There have been many casualties in the Palestinian Al-Aqsa Intifada. Above all, there have been the deaths of 260 Palestinians (and 33 Israeli Jews), 35 per cent of them children, either at the hands of Israeli soldiers or settlers. Then there is the inordinate damage inflicted on the Palestinian economy, with Israeli-imposed blockades causing Palestinian economic losses of US$10 million a day, according to Palestinian Authority (PA) calculations, and sending unemployment levels to an average of 45 per cent.

But another, less publicised casualty is the severing of ties between the Palestinian national movement and many of its former allies in the Israeli “peace camp.” These alliances had been forged in the first Intifada, when Israeli peace activists “broke” army curfews imposed on Palestinian villages and Israel’s Peace Now movement publicly called for negotiations with the then outlawed PLO — a call eventually adopted by the Israeli government in the 1993 Oslo accords.

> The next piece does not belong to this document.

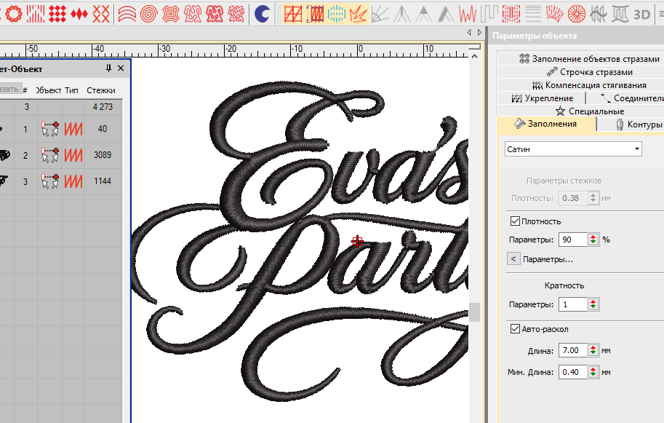Click the red zigzag stitch toolbar icon
The width and height of the screenshot is (664, 423).
pyautogui.click(x=468, y=13)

But the response of the Israeli peace camp to the present uprising has been one of either “confusion” or “silence, recrimination, even a sense of betrayal,” admits Arie Arnon, one of the leaders of Peace Now. He cites two reasons for this lack of solidarity by the Israeli left.

One “was the existence of the PA. The Israeli left’s initial reaction to the Intifada was to say, ‘we are in the middle of negotiations on a final status agreement. So why are the Palestinians resorting to armed struggle?'” But a deeper reason was that a large portion of the Israeli left genuinely believed that the proposals Israeli Prime Minister Ehud Barak allegedly made at the Camp David summit last July represented “a huge step forward in the direction of peace.”

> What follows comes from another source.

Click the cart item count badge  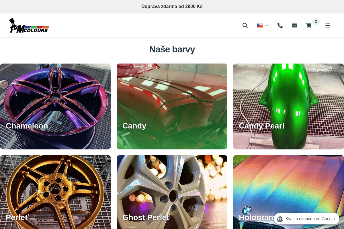pos(316,21)

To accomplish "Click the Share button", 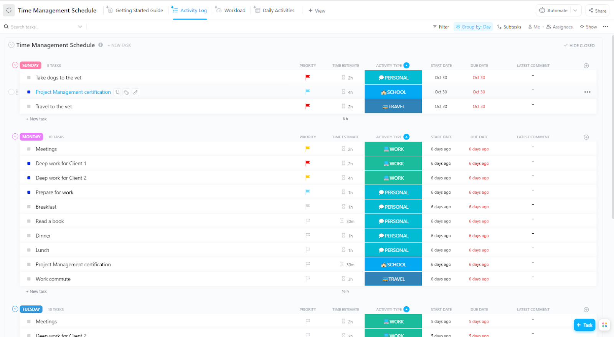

Reports that Barak had been prepared to accept some form of territorial division in Jerusalem and an Israeli withdrawal from 90 per cent of the West Bank “were seen as very generous offers by many on the Israeli left,” says Arnon.

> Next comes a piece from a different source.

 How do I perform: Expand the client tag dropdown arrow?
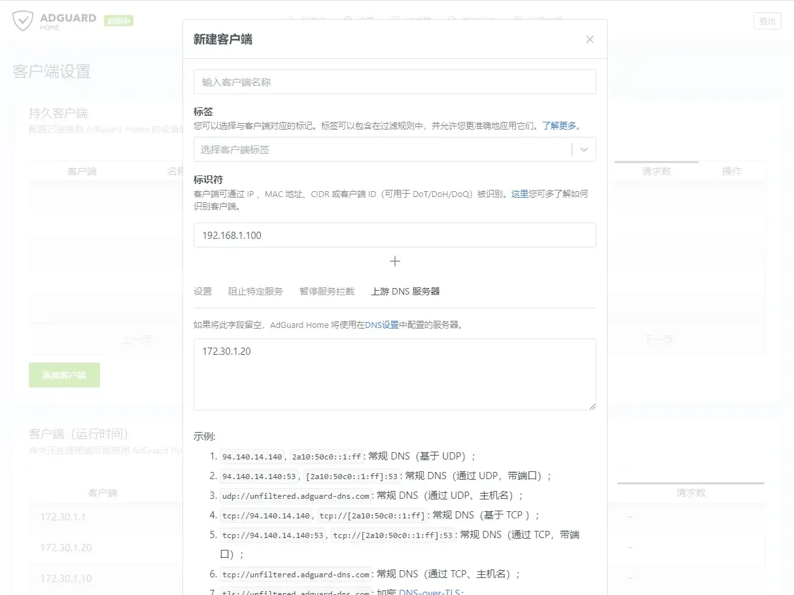click(584, 150)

It was perhaps for this reason that much of that left accepted the Israeli government’s line — voiced most eloquently by acting Foreign Minister and former peace activist, Shlomo Ben-Ami — that Arafat had “orchestrated” the uprising to “evade” the “difficult historical decisions” placed before him at Camp David.

It was a charge that outraged the Palestinians, including that constituency of secular, leftist intellectuals who had been the Israeli peace camp’s natural allies during the first Intifada. But they were not surprised by it. “It was the culmination of a process we had been witnessing for a long time,” says Rema Hammami, a Palestinian feminist researcher at Birzeit University in the West Bank.

That process was called “Oslo” and it captured the Israeli peace camp as a solution to the Palestinian-Israeli conflict. “The Israeli left was preoccupied with defining themselves vis-à-vis the anti-Oslo right,” she says. “They never bothered to look at what Oslo meant on the ground for the Palestinians, which was not ‘peace’ but a new form of Palestinian dispossession.”

The clearest instance of that dispossession was Israel’s ongoing settlement policies throughout the Oslo era, whether by “pro-Oslo” Labour or “anti-Oslo” Likud governments. The scale of colonisation has been “amazing,” admits Arnon, whose organisation’s Settlement Monitoring team provides perhaps the most reliable data on Israel’s settlement construction in the occupied territories.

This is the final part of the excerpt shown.